Em sua participação, Emanuel Queiroz falou sobre as barreiras para a efetiva aplicação da jurisprudência da Corte e uma delas é o idioma.
– O Brasil é o único país de Língua Portuguesa das Américas e isso gera, sem dúvidas, uma dificuldade na implantação da jurisprudência da Corte nas nossas teses, na importação desses estudos e desses escritos para o nosso dia a dia. E a ideia da DPRJ de ter um projeto para traduzir ao Português os cadernos de jurisprudência da Corte certamente potencializaria a aplicação das decisões aos casos concretos enfrentados cotidianamente pelos defensores públicos e outros operadores do Direito – observou.
Já para Guilherme Pontes, da Justiça Global, “é evidente o descompromisso do estado brasileiro com as obrigações internacionais de direitos humanos, seja na não garantia do direito à liberdade pessoal como nas condições de detenção, que são absurdas.”
– Qualquer um aqui que tem experiência no sistema prisional sabe que as condições de aprisionamento nesse país estão a anos-luz de distância do estandares (linhas mestres do pensamento) do sistema interamericano – disse.
Controle de Convencionalidade
O segundo dia de seminário foi aberto com a palestra “Controle de Convencionalidade. A utilização dos padrões internacionais nos ordenamentos jurídicos nacionais, experiências comparadas e o impacto do sistema interamericano de direitos humanos na América. Experiências comparadas”, proferida por Alexei Julio, diretor jurídico da Corte Interamericana de Direitos Humanos.
– O ponto mais importante de controle de convencionalidade está baseado na ideia de que todas as autoridades estatais devem promove-lo. Há a necessidade de criar uma cultura de difusão da jurisprudência da Corte e que todos os atores se apropriem dos estandares (linhas mestres de pensamento). Não só as autoridades judiciais, mas também defensores públicos, promotores, advogados, autoridades administrativas e legislativas. Todos devem se inserir dentro da cultura dos direitos humanos e uma das maneiras de se alcançar isso é familiarizar-se com os grandes marcos da jurisprudência da Corte – destacou Alexei.
A palestra contou com a intervenção da defensora pública Patrícia Magno, atuante no Núcleo do Sistema Penitenciário da DPRJ, que falou sobre como o controle de convencionalidade pode impactar uma atuação emancipatória da Defensoria Pública.
– Procurei refletir de que modo a atuação defensorial pode provocar o controle de convencionalidade enquanto fenda, enquanto possibilidade de uma atuação emancipatória em prol das pessoas em situação de vulnerabilidade, que são o nosso público alvo.
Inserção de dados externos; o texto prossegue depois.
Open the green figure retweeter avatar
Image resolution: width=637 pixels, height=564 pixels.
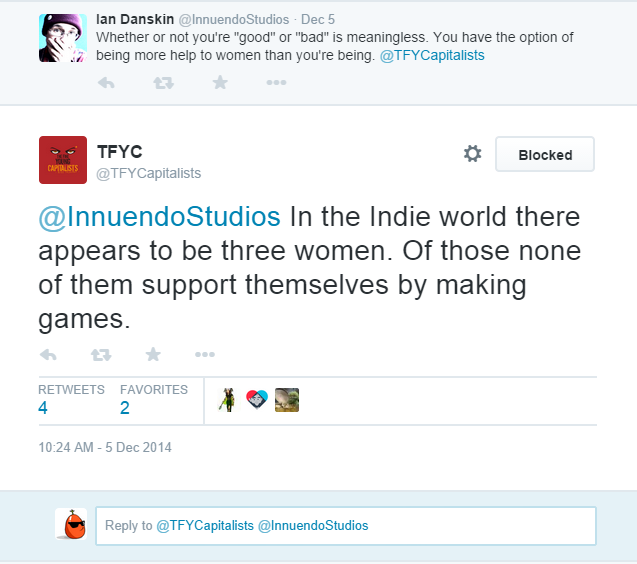pos(228,400)
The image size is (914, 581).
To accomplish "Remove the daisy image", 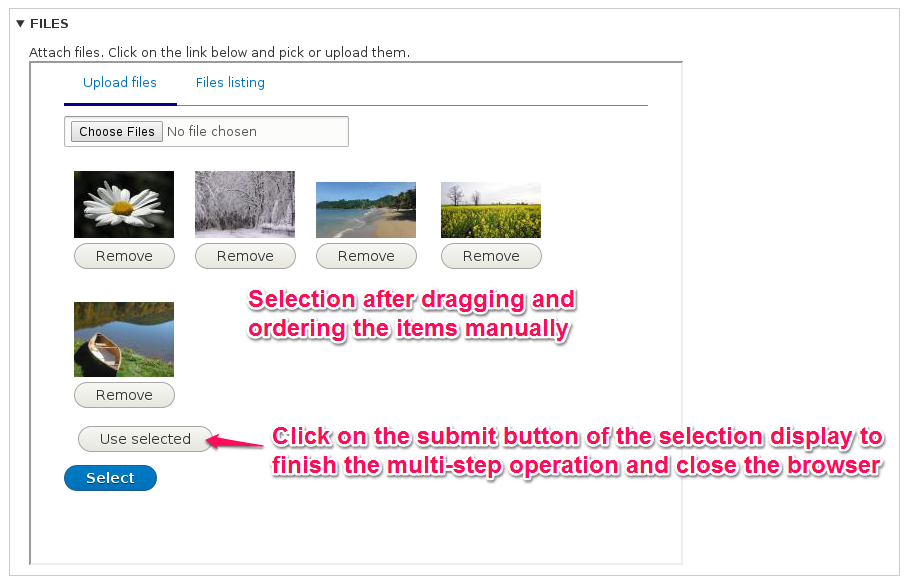I will 124,256.
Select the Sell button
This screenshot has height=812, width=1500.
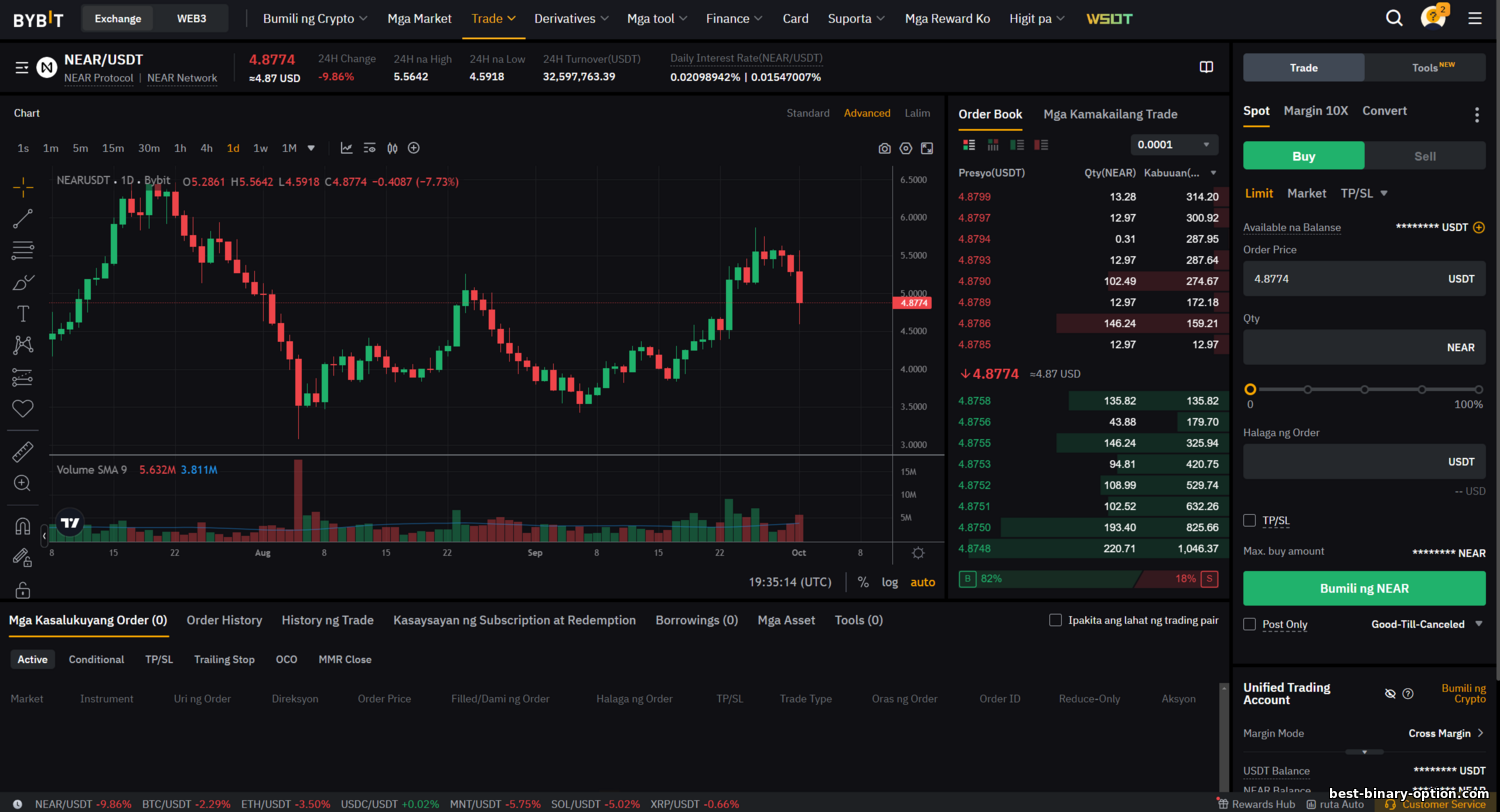pyautogui.click(x=1425, y=156)
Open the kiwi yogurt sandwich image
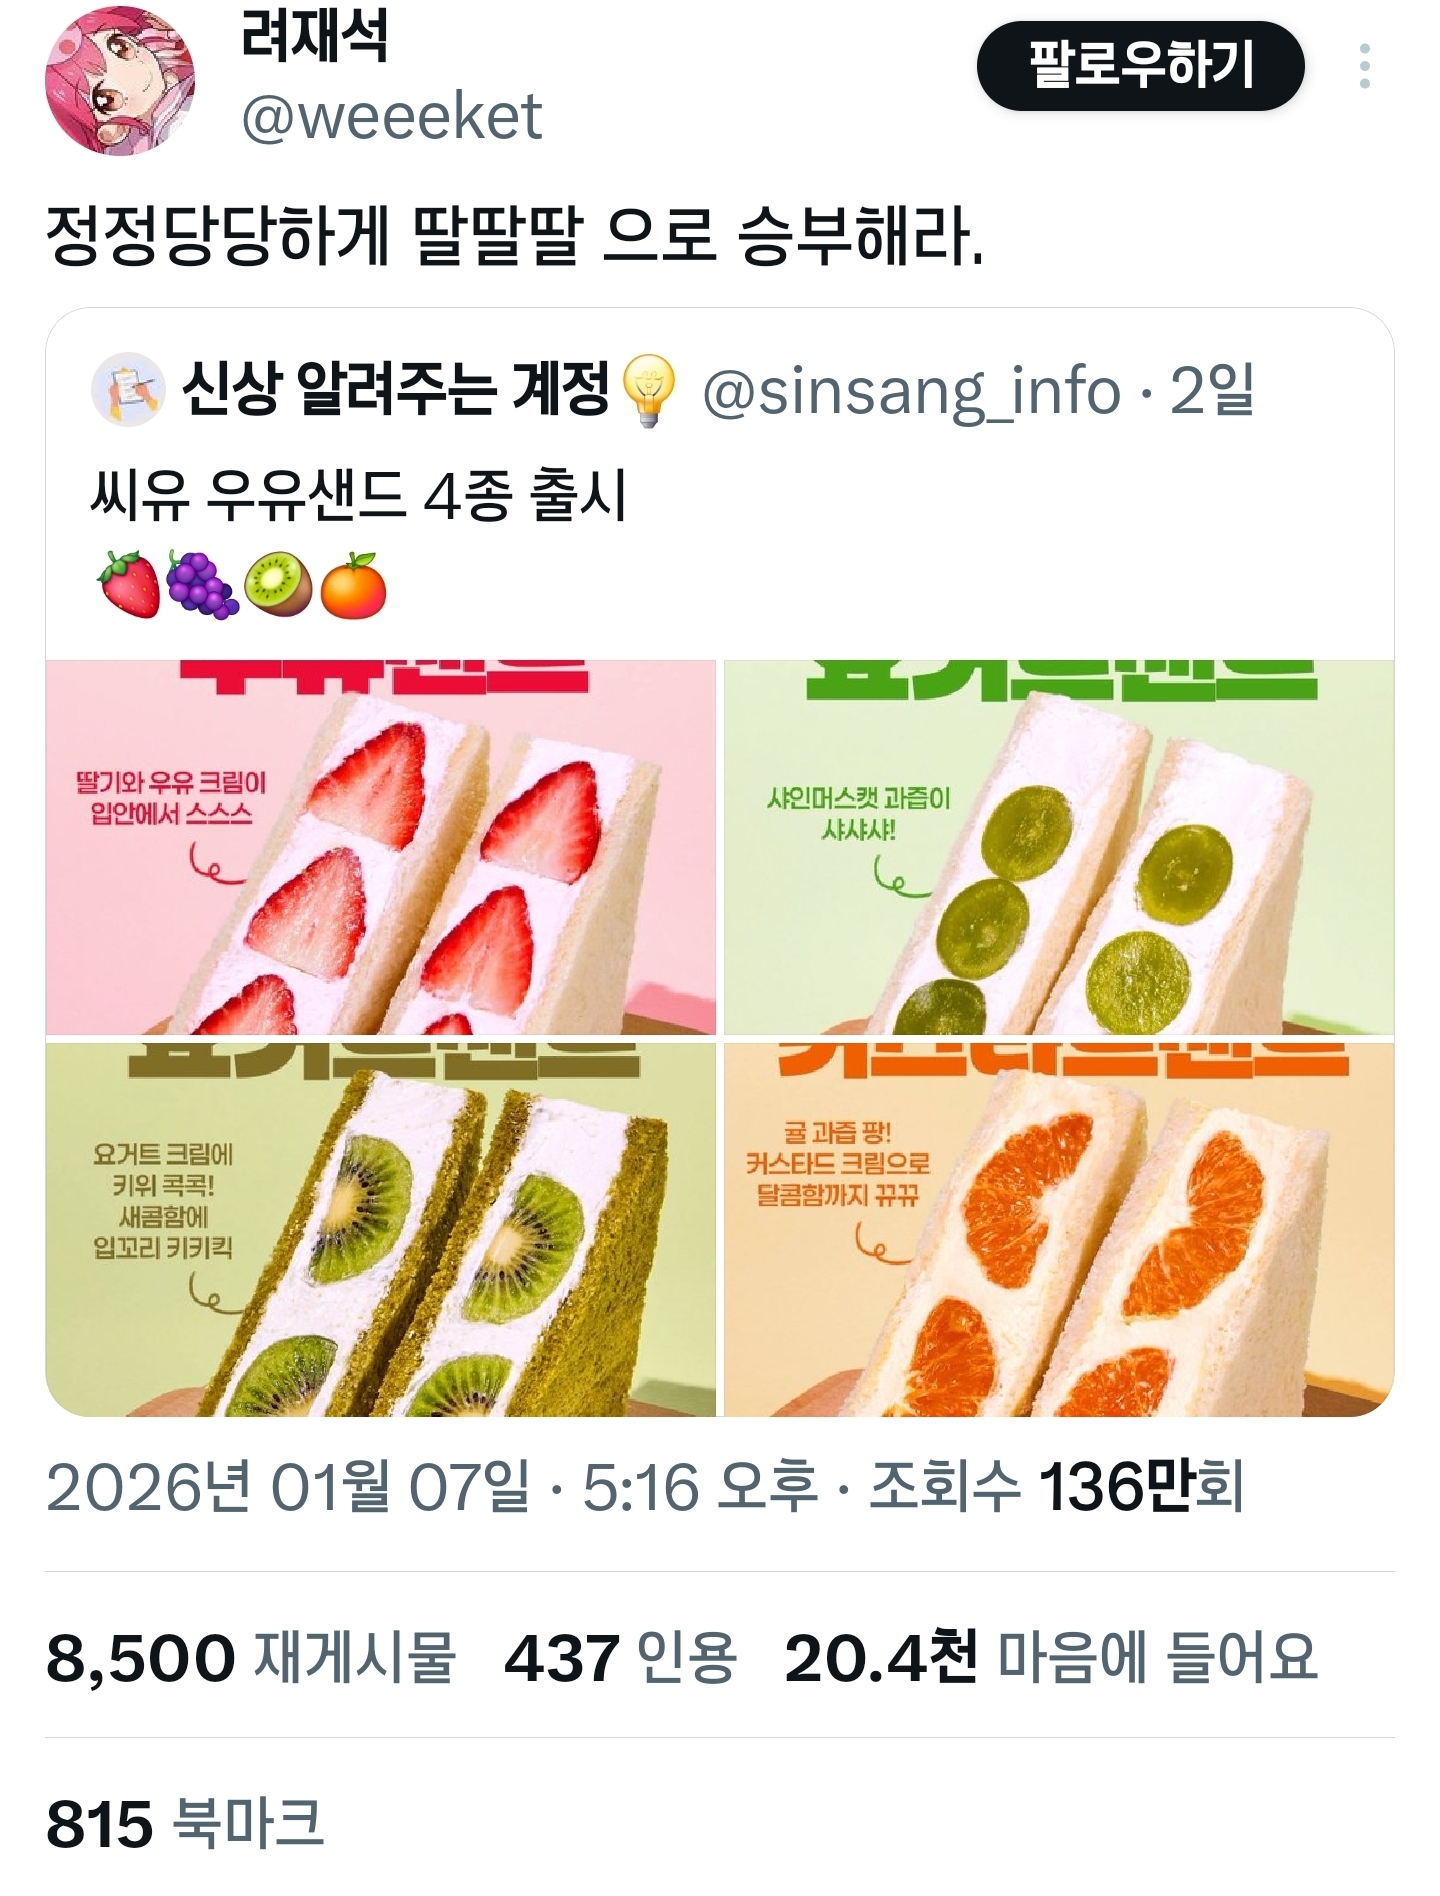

E, aí, a jurisprudência do sistema nos dá diversas possibilidades de uma atuação contra hegemônica e que fissure o sistema de Justiça hegemônico, produzindo uma lógica de proteção de direitos humanos – disse.
Coordenadora da mesa, Adriana Ramos, do IBMEC, destacou como ponto principal da palestra “a possibilidade de utilização da jurisprudência do sistema interamericano, nos casos do dia a dia, quando da provocação daqueles que atuam no sistema de Justiça utilizando essa argumentação e as decisões dadas pela Corte.”
– Esse controle de convencionalidade não é feito apenas nos casos acionados na Corte Interamericana. Esse controle pode ser exercido cotidianamente e aqui pelos juízes, inclusive de primeira instância – ressaltou.